DESCRIPTION OF THE TASK = Gather every line of the material below that contains the word "field". Case counts.

ENTRIES SUPPLIED =
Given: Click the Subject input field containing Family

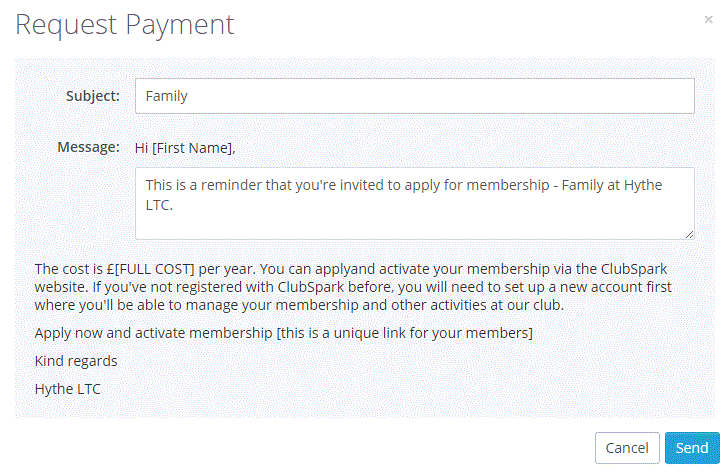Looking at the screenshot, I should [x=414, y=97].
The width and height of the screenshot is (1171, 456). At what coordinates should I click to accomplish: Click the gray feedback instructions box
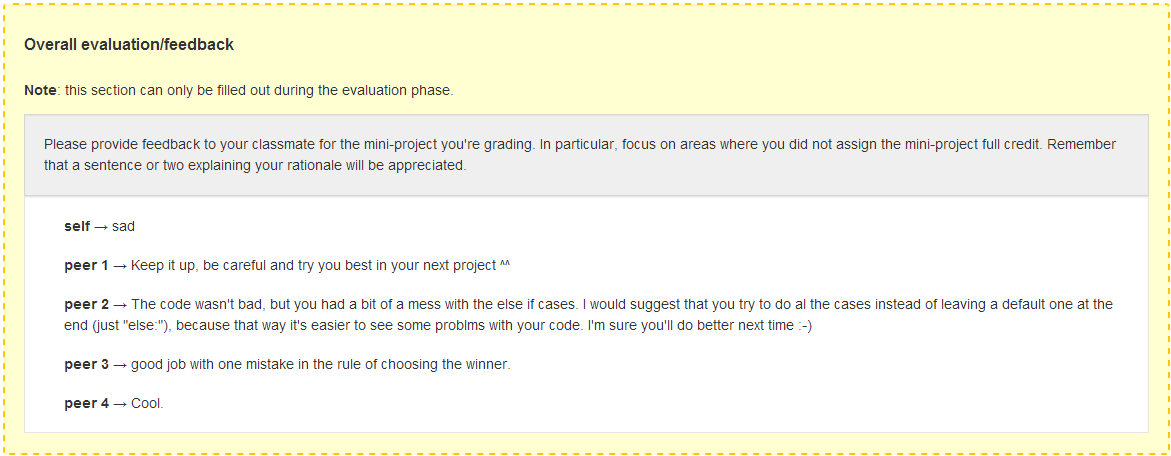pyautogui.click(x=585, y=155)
...
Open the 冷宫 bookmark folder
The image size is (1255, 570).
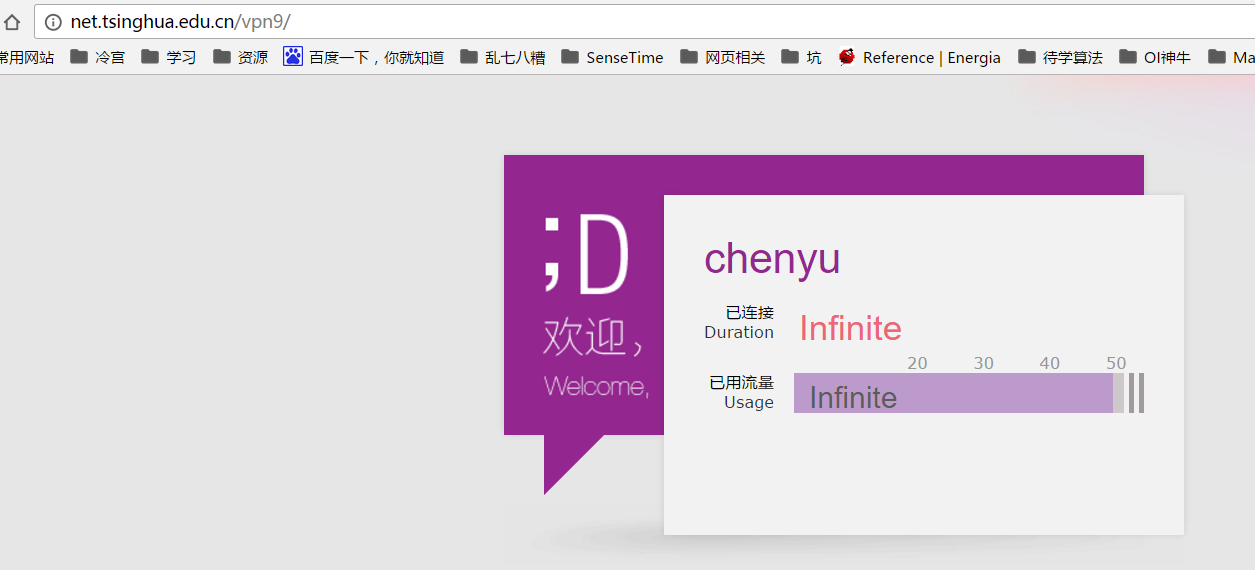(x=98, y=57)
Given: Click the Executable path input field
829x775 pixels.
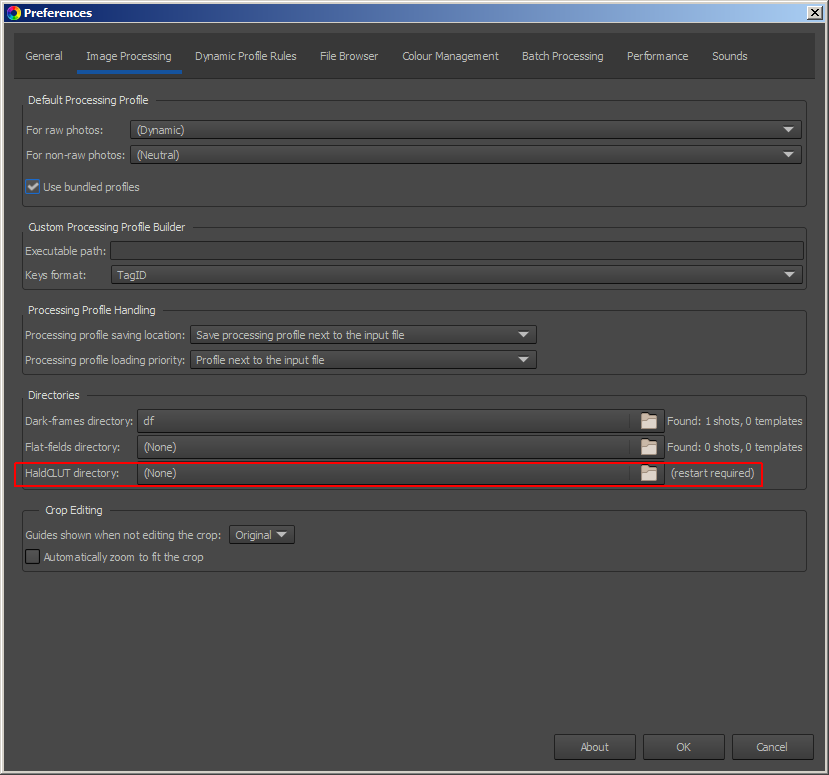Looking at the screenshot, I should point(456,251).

SOLUTION TO THE PROBLEM =
Given: Click the Subject input field containing Family
Given: Click the Executable path input field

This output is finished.